The failure of a consolidated tax group for income tax purposes can lead to considerable additional tax payments if the offsetting of losses in the consolidated tax group no longer applies. This is particularly critical within the first five years of the term of the profit and loss transfer agreement, as the offsetting of losses can then fail retroactively for all years. This fear of a tax audit has now been significantly reduced by two judgements of the Federal Fiscal Court (BFH) from 10 May 2017 (case no. I R 51/15 and I R 19/15).
On the one hand, the issue was that the allocation of income from the controlled company to the controlling company at the end of the financial year is decisive for the actual implementation of the profit transfer agreement required for tax purposes. From this, the court deduces that it is also important for the calculation of the five-year Minimum term of the profit and loss transfer agreement is possible, these fictitious withdrawalas is usually the case with a conversion. This is new. In particular, if the participation in the controlled company (financial integration) exists, it is not necessary for the five-year minimum term of the profit transfer agreement to coincide with the duration of the financial integration and the tax group period. This facilitates conversions of existing tax groups.
Another clarification by the BFH is even more significant. Apart from the five-year minimum term of the profit and loss transfer agreement, there is no temporal moment in the fiscal unity spanning several financial years. In particular, it is not necessary for the financial integration to also exist continuously for five years. If this does not exist continuously in one financial year (e.g. in the case of a company acquisition), a tax group only fails in this one year. There is only a Company break (interrupted fiscal unity, partial denial), which also has negative tax consequences, but does not cover all years of the five-year period. The prerequisite for this is that the profit transfer agreement is observed and actually implemented as agreed under civil law. For details, please refer to the judgement notes of the Author (GmbH-Rundschau 2017, issue 22, p. 1222 and 1226).

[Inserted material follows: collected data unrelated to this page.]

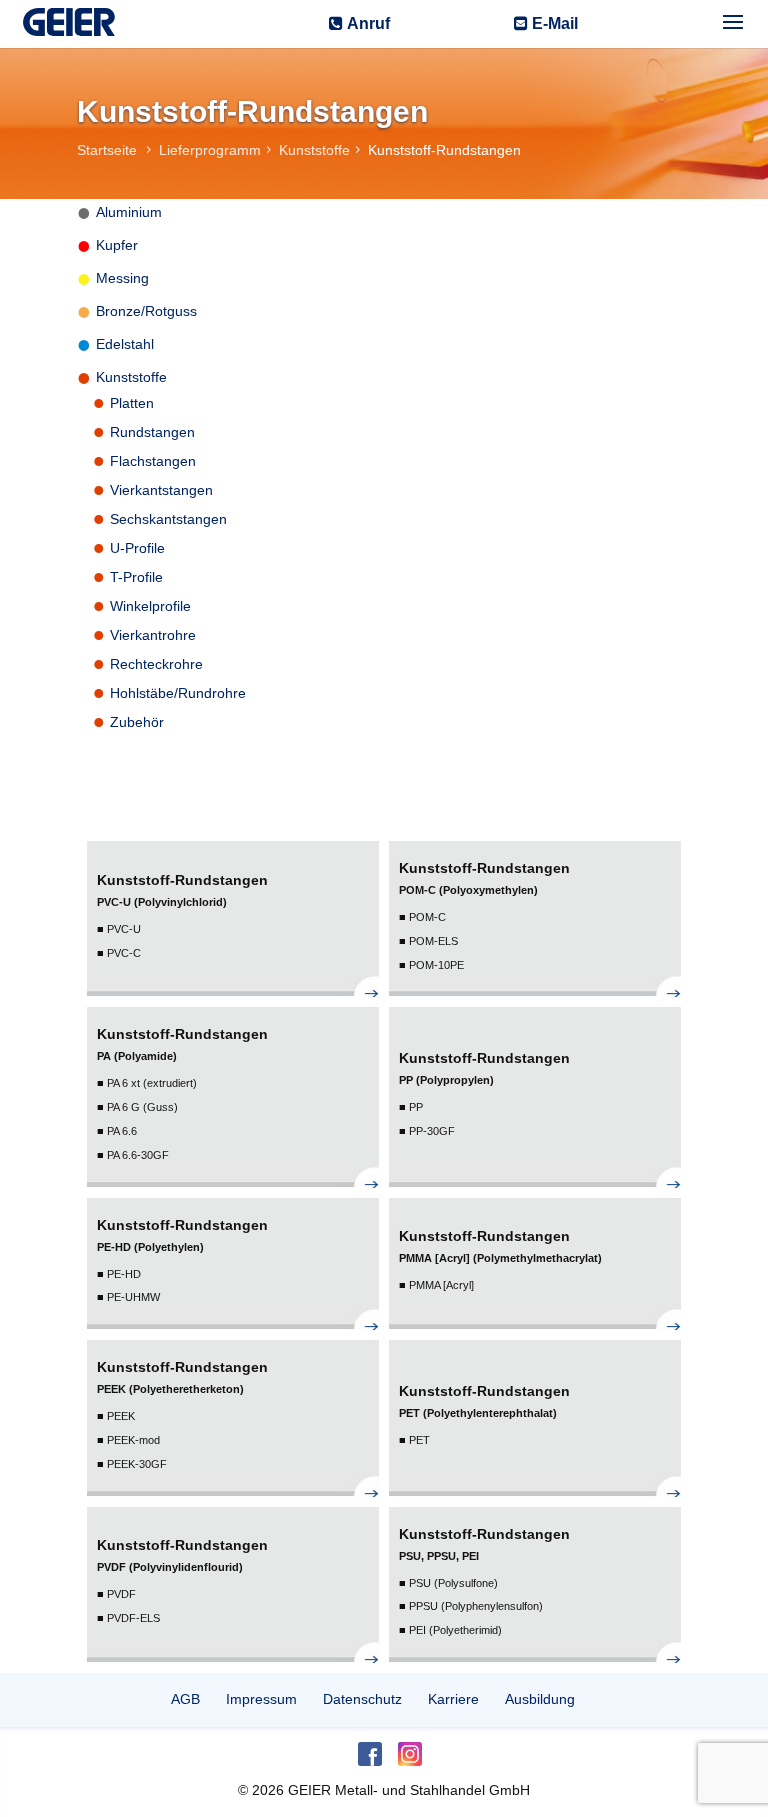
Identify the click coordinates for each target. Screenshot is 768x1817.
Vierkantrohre (153, 635)
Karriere (453, 1699)
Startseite (109, 150)
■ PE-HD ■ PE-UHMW (182, 1260)
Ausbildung (540, 1699)
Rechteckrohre (156, 664)
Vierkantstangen (161, 490)
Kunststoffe (131, 377)
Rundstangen (152, 432)
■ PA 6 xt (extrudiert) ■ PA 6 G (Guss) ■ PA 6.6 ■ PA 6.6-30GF (182, 1093)
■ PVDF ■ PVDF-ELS (182, 1580)
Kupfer (117, 245)
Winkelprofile (150, 606)
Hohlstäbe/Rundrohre (178, 693)
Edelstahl (125, 344)
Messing (122, 278)
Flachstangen (153, 461)
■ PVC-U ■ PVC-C (182, 915)
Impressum (261, 1699)
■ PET (484, 1414)
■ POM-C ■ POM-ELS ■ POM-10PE (484, 915)
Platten (132, 403)
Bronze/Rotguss (146, 311)
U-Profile (137, 548)
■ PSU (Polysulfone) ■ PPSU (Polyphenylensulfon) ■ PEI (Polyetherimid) (484, 1581)
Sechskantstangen (168, 519)
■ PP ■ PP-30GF (484, 1093)
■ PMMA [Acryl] (500, 1259)
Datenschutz (362, 1699)
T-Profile (136, 577)
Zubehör (137, 722)
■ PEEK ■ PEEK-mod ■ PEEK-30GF (182, 1414)
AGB (185, 1699)
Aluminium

This means that some circumstances that were previously regarded as harmful are no longer so frightening for companies. Nevertheless, the organisation of a tax group and the review of existing tax group structures remain a challenging task for their advisors, who must be familiar with both group law and tax law issues.
Dr Wolfgang Walter is a lawyer, tax consultant and specialist lawyer for tax law at TAXGATE, a tax law firm specialising in transactions, investments and tax compliance, and comments on the tax group regulations in the KStG commentary published by Stollfuß-Verlag.